On Wed, 7 Feb 2007 00:08:19 -0500, "Stefan Wolfe"
wrote:


"Richard Clark" wrote in message
.. .
On Tue, 6 Feb 2007 22:35:04 -0500, "Stefan Wolfe"
wrote:

2. The effect of the 80m hill 10Km away is negligible. The arc tan is only
.008 degrees, thus the transmitter hardly "sees" it.

Actually, Stefan, the transmitter cannot see through it at all.

Exactly . And taking into account the 15 degree bend of the radio horizon
(even at 10 GHz) vs the arctan of .008 degrees for the the hill, reduced
somewhat by the 20 foot transmitter tower to .006 degrees, the hill itself
is invisible at a 30km far field. The bend of the propagating waves which
extends the radio horizon clearly mitigates any possible effects of the 80m
hill.


Hi Stefan,

You seem to be simultaneously agreeing and disagreeing. The hill is
either in the way, or it is not. It is in the way. To count on an
intermediary, such as suggested by Jimmie, knife-edge propagation or
bend of the waves, is probably not in our student's syllabus. Besides,
I have seen neither you nor Jimmie offer the attenuation presented by
such refractions (and the attenuation is not marginal).
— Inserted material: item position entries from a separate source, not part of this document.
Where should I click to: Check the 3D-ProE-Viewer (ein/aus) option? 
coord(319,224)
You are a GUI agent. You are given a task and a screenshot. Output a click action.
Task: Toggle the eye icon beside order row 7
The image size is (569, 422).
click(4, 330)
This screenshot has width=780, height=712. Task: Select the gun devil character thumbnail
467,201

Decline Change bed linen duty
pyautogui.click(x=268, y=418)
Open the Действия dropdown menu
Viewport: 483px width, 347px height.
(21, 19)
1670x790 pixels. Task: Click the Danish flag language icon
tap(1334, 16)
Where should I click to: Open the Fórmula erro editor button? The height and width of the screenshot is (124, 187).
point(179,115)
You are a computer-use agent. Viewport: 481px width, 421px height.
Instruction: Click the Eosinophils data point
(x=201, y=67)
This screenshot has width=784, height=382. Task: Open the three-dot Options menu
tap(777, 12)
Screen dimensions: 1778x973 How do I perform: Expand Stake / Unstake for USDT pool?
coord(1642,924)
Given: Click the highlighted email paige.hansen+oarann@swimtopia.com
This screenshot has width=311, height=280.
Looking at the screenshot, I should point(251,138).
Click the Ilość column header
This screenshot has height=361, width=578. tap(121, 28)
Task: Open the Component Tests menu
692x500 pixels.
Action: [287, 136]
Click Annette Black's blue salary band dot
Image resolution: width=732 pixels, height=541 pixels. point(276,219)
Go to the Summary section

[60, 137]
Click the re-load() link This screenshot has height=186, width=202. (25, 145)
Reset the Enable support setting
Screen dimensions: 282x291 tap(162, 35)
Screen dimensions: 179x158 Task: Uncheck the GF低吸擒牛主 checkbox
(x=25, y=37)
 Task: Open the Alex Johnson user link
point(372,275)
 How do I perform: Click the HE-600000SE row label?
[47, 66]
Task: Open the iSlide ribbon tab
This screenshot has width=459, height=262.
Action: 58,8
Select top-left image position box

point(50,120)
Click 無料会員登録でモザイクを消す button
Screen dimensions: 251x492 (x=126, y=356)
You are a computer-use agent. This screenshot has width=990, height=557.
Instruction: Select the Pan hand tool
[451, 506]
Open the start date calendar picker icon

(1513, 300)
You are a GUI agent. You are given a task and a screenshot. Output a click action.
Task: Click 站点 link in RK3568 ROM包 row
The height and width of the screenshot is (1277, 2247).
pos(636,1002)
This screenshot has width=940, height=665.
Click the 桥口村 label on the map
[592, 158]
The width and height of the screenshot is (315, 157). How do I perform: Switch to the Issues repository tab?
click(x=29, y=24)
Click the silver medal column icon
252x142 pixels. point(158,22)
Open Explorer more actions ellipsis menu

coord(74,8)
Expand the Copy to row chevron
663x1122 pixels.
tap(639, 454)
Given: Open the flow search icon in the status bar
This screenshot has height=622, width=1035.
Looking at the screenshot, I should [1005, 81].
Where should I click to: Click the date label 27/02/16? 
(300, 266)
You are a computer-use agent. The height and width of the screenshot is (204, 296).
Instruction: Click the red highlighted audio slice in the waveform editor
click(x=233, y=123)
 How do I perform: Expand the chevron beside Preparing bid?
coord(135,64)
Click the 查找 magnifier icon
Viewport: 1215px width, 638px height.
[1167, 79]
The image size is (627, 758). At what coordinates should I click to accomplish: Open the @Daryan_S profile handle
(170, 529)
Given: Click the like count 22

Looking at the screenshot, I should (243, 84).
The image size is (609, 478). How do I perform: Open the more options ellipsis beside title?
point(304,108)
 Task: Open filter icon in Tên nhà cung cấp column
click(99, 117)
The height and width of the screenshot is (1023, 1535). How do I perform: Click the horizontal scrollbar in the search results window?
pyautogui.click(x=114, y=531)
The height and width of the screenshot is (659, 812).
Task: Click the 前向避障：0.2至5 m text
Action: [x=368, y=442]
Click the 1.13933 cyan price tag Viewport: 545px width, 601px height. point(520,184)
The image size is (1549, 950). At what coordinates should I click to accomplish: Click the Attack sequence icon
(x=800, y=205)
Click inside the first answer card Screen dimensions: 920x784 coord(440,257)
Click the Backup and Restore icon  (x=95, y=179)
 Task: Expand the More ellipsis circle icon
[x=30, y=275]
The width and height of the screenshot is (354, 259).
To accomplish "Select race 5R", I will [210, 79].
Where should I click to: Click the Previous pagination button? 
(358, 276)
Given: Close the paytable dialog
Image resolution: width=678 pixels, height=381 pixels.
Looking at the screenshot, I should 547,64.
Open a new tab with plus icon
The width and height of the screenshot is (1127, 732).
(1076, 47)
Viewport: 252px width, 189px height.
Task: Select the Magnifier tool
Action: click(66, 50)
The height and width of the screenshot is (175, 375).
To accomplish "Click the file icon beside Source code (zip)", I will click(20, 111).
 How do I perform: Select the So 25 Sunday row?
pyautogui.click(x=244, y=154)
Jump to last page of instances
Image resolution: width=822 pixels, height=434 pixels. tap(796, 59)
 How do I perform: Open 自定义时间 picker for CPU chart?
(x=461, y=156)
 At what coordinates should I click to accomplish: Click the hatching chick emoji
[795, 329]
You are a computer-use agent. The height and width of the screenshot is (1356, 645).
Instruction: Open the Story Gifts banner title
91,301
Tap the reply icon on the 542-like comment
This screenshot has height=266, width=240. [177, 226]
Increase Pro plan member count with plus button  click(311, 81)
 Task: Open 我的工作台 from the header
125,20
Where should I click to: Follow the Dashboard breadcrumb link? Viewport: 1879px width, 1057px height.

Without
quantifiables, the path budget cannot be calculated.

The problem, as stated, has a clear answer in looking over the hill by
raising one antenna, the question informs us that is the answer and
that is simply resolved with trig (albeit, including the radius of
earth and accounting for its curvature).

73's
Richard Clark, KB7QHC